# ACTION ITEM
Set down every entry again word for word, please, but skip the pictures.

# AVAILABLE RECORDS
* * * * * * * * *
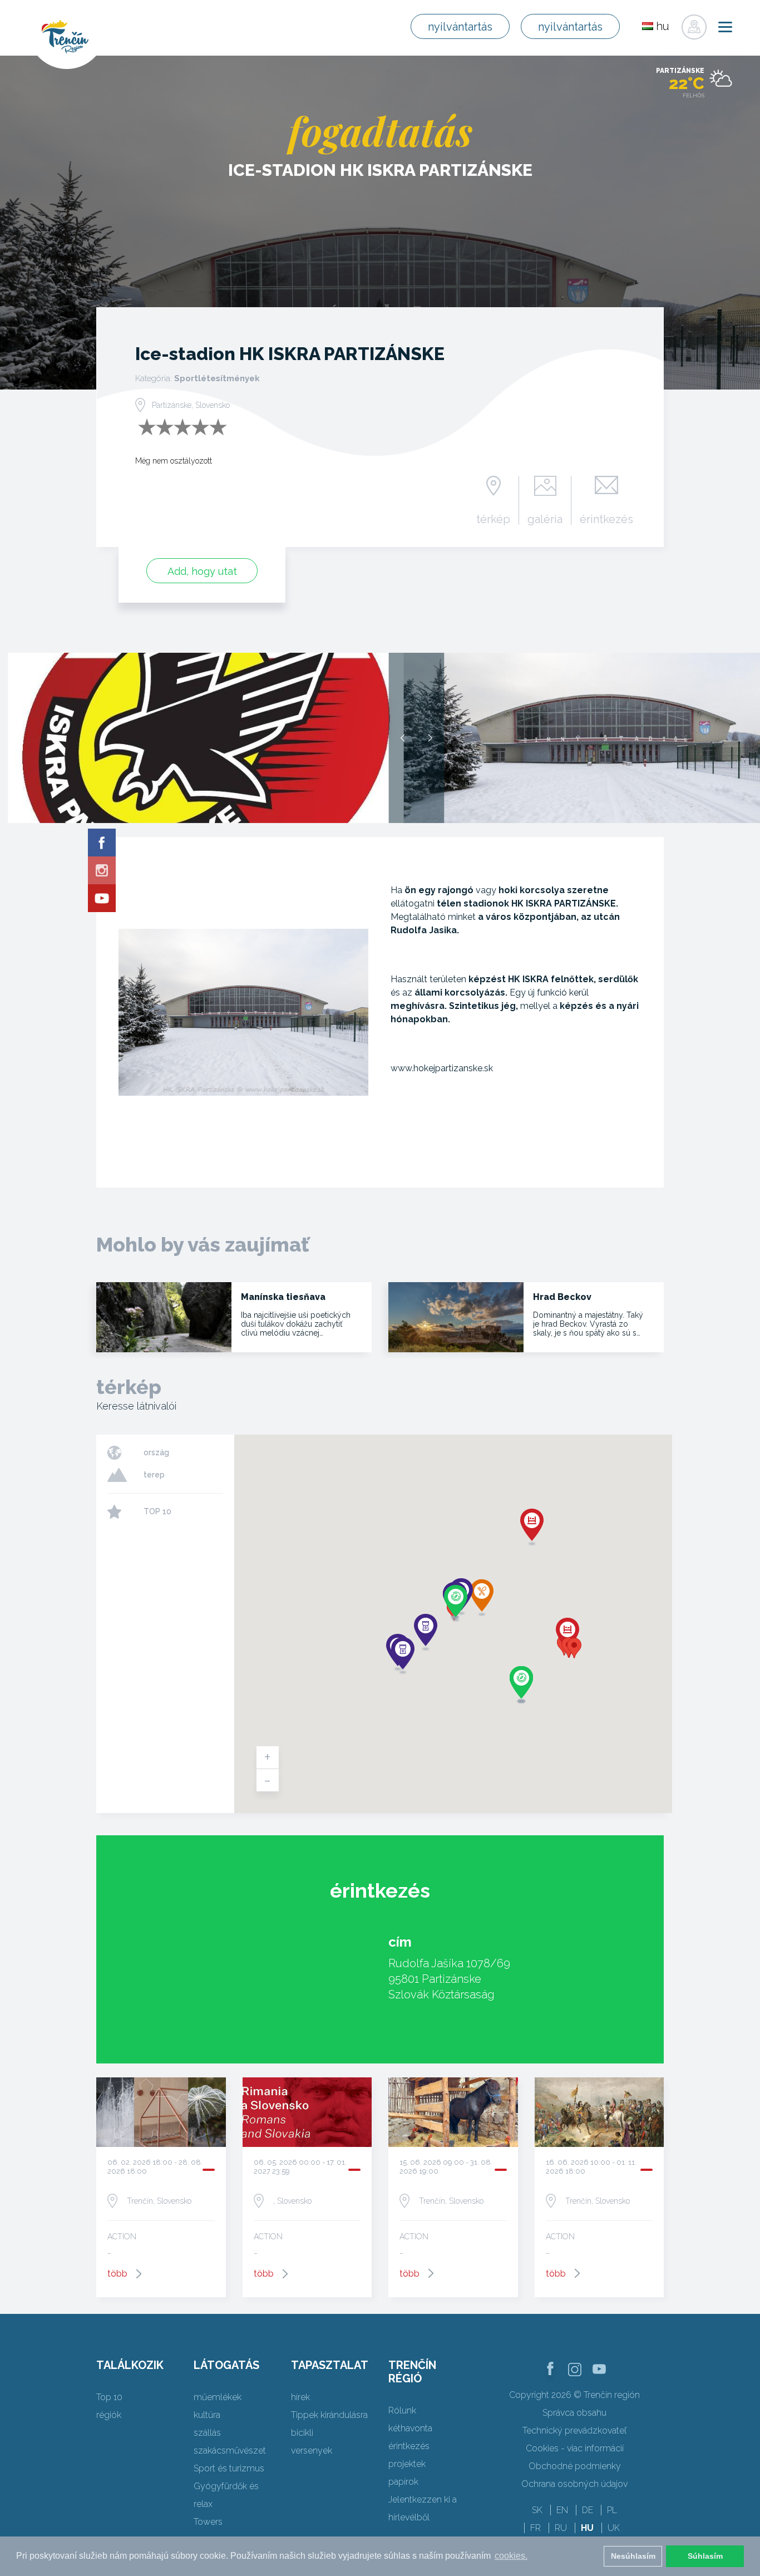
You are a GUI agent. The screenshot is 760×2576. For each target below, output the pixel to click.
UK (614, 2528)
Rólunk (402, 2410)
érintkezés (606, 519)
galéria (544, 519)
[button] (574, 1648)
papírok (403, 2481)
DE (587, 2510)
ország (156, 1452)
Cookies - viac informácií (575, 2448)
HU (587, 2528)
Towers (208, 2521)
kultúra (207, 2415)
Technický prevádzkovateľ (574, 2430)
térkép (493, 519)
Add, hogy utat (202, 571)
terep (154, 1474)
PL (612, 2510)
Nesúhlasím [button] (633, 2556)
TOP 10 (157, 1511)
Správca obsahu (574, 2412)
* * * * * * * * *
# WRITTEN SOLUTION
You are a GUI agent. The screenshot is 760×2576. For each target below, output the pixel to click.
UK (614, 2528)
Rólunk (402, 2410)
érintkezés (606, 519)
galéria (544, 519)
[button] (574, 1648)
papírok (403, 2481)
DE (587, 2510)
ország (156, 1452)
Cookies - viac informácií (575, 2448)
HU (587, 2528)
Towers (208, 2521)
kultúra (207, 2415)
Technický prevádzkovateľ (574, 2430)
térkép (493, 519)
Add, hogy utat (202, 571)
terep (154, 1474)
PL (612, 2510)
Nesúhlasím [button] (633, 2556)
TOP 10 (157, 1511)
Správca obsahu (574, 2412)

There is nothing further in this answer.